## Exercise instructions
Update the stretch from the line containing "Given: Select the" through the line containing "The height and width of the screenshot is (484, 620)." by replacing "dashboard_page" with "settings_page", leaving everything else unchanged.
__________
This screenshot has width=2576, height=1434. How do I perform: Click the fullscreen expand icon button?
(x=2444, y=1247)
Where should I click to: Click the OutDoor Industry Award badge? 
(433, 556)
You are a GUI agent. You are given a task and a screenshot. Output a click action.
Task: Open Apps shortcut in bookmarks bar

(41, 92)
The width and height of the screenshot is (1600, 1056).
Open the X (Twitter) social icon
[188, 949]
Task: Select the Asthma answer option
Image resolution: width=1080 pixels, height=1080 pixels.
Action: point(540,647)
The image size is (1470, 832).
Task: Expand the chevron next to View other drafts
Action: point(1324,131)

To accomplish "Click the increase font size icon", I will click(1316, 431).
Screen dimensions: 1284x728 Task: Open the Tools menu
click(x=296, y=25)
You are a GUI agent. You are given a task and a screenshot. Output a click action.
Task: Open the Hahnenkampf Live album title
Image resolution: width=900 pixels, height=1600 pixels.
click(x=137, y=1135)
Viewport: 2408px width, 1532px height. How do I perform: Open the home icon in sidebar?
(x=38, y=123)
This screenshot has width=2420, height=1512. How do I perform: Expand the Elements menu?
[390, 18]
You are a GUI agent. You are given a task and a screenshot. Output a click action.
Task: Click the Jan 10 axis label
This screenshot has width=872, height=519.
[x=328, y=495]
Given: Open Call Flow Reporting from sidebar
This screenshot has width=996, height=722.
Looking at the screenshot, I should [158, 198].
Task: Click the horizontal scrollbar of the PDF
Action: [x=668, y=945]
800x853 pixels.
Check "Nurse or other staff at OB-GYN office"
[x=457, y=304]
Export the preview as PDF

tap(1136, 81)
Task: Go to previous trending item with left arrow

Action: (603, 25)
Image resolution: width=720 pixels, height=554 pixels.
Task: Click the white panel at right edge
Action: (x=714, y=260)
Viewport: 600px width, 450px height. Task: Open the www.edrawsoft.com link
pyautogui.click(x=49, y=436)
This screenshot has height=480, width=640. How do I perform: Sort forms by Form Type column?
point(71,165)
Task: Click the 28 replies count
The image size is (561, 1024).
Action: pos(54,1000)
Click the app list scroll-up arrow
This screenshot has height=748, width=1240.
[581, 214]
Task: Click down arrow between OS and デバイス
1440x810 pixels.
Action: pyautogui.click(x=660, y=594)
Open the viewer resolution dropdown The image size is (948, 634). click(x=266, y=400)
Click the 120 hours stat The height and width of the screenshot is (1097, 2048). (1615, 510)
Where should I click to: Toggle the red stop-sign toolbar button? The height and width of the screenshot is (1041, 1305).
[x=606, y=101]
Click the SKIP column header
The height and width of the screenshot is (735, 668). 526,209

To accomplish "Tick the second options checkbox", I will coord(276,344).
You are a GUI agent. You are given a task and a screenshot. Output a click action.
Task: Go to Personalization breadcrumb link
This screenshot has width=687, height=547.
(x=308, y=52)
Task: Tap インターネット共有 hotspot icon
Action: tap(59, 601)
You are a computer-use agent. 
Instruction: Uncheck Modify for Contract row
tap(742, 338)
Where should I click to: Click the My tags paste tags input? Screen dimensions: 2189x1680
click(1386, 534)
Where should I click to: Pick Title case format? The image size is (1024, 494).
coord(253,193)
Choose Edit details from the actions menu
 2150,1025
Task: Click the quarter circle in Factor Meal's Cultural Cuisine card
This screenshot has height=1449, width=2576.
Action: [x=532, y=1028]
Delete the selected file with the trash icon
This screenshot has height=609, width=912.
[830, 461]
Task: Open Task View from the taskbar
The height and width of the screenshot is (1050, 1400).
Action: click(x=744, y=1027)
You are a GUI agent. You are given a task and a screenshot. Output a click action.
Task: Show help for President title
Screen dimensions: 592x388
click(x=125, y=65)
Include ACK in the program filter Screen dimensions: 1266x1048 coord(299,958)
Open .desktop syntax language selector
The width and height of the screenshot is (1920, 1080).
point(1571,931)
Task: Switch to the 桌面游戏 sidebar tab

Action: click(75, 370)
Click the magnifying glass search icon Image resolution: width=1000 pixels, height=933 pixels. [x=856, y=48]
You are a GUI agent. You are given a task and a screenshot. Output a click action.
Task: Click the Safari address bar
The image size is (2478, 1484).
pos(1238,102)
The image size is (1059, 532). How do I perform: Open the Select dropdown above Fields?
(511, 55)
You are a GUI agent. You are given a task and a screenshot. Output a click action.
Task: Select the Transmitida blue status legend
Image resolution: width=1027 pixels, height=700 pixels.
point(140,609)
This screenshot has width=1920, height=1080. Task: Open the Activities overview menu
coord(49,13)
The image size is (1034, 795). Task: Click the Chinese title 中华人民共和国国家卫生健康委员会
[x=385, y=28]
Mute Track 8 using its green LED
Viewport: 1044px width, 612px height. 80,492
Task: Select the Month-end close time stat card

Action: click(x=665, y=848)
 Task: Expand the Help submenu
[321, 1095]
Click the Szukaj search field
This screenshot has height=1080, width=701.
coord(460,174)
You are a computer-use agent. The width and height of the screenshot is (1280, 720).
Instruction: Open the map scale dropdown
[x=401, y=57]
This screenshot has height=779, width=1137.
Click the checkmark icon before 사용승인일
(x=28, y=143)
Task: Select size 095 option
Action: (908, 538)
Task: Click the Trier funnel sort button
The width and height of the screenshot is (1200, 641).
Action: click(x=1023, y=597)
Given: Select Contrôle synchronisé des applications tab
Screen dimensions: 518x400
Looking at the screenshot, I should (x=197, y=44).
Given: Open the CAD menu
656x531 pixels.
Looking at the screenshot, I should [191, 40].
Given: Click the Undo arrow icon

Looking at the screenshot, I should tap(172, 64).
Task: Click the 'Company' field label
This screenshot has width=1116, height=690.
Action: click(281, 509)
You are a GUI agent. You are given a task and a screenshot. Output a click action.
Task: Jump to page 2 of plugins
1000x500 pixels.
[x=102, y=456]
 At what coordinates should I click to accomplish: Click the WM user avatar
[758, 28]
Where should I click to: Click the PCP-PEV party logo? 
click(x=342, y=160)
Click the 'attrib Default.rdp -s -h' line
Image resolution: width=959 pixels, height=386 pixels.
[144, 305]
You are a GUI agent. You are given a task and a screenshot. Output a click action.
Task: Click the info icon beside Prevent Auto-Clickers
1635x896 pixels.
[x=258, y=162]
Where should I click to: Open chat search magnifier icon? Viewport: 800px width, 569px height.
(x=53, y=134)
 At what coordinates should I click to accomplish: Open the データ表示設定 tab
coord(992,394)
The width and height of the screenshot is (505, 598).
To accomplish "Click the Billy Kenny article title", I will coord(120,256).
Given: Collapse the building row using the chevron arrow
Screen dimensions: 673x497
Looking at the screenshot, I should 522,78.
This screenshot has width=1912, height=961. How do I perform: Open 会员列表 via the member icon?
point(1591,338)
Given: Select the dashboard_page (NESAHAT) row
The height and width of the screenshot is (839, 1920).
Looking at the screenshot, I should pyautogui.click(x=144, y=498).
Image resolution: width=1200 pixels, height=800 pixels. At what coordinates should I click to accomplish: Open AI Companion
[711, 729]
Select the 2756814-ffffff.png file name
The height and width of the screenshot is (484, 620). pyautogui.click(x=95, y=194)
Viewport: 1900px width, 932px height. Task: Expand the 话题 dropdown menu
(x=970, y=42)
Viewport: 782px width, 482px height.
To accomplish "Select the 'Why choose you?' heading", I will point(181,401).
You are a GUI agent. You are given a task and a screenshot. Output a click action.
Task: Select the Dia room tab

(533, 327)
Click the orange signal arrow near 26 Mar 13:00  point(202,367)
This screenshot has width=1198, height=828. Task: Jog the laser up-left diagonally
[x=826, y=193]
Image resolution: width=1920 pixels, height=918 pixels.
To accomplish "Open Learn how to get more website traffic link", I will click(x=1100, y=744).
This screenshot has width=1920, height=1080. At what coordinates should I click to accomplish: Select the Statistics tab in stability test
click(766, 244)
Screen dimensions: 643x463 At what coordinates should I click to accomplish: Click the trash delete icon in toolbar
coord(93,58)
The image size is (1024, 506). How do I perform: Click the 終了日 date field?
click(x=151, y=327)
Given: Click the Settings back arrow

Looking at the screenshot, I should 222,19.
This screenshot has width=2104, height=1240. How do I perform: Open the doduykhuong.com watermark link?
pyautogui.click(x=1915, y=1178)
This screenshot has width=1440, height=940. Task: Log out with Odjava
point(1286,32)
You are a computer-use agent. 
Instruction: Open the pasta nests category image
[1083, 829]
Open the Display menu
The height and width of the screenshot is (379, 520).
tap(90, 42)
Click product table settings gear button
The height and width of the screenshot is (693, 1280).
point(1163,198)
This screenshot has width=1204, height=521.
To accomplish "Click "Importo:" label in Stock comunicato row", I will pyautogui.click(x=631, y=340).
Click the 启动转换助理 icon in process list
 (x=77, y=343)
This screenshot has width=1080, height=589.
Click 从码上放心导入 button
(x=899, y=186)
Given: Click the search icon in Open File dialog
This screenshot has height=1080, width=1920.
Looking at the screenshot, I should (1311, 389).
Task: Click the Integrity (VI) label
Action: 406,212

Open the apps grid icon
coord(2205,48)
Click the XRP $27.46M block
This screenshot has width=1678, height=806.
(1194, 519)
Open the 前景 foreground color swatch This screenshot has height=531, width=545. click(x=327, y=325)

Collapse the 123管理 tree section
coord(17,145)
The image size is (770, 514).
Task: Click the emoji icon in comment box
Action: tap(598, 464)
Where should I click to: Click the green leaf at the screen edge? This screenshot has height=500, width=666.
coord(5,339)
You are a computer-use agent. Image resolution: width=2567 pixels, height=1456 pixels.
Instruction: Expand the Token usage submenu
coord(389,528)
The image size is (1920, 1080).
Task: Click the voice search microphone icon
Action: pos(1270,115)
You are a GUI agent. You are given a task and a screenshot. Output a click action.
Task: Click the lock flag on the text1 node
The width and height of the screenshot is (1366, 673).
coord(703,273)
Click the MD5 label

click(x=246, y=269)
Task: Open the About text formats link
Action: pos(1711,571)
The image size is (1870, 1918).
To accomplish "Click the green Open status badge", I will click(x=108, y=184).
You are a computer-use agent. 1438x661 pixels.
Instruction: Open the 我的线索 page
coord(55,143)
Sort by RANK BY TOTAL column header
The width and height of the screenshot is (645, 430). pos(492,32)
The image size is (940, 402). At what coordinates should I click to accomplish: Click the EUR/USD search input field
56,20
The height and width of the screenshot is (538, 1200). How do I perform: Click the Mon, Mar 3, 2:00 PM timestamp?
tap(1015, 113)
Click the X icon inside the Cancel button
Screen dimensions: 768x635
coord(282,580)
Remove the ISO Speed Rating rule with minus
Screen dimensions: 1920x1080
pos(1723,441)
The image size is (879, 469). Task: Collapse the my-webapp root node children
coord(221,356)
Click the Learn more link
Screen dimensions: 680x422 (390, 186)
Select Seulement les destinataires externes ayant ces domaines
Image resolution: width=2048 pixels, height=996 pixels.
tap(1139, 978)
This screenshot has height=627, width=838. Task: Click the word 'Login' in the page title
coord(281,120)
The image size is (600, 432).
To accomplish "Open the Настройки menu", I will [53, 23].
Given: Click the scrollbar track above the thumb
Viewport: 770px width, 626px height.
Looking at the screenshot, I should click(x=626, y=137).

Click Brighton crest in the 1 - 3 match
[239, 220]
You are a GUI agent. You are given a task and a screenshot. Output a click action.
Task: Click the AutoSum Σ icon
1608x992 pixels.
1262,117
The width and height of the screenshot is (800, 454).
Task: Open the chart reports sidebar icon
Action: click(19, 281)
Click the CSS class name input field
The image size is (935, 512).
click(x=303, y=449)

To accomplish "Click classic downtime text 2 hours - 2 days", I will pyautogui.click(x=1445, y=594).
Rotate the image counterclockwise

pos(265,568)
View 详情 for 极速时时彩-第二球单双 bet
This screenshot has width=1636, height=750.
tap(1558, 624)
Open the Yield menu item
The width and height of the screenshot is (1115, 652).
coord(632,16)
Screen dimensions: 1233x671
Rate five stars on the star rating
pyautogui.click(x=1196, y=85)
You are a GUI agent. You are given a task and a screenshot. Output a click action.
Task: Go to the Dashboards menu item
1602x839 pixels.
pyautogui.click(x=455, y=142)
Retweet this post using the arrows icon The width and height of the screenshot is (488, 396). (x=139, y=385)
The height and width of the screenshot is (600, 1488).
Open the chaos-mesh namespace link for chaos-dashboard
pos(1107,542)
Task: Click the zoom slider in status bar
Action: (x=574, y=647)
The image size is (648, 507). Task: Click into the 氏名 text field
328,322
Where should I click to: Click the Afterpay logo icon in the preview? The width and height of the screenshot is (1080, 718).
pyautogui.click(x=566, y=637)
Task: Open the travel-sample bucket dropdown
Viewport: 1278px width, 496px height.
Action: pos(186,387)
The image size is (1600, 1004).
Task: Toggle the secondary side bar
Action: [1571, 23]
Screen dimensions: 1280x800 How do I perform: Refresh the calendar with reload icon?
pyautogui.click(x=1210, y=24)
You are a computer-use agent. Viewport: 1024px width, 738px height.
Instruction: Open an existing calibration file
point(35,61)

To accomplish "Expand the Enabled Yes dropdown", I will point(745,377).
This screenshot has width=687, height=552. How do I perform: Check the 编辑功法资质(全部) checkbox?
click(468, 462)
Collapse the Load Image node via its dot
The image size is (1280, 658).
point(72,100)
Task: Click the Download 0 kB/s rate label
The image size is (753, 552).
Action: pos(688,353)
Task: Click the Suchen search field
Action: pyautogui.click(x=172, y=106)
__________
## Result for this task
Given: Select the settings_page (NESAHAT) row
The height and width of the screenshot is (839, 1920).
Looking at the screenshot, I should pyautogui.click(x=144, y=498).
Image resolution: width=1200 pixels, height=800 pixels. At what coordinates should I click to accomplish: Open AI Companion
[711, 729]
Select the 2756814-ffffff.png file name
The height and width of the screenshot is (484, 620). pyautogui.click(x=95, y=194)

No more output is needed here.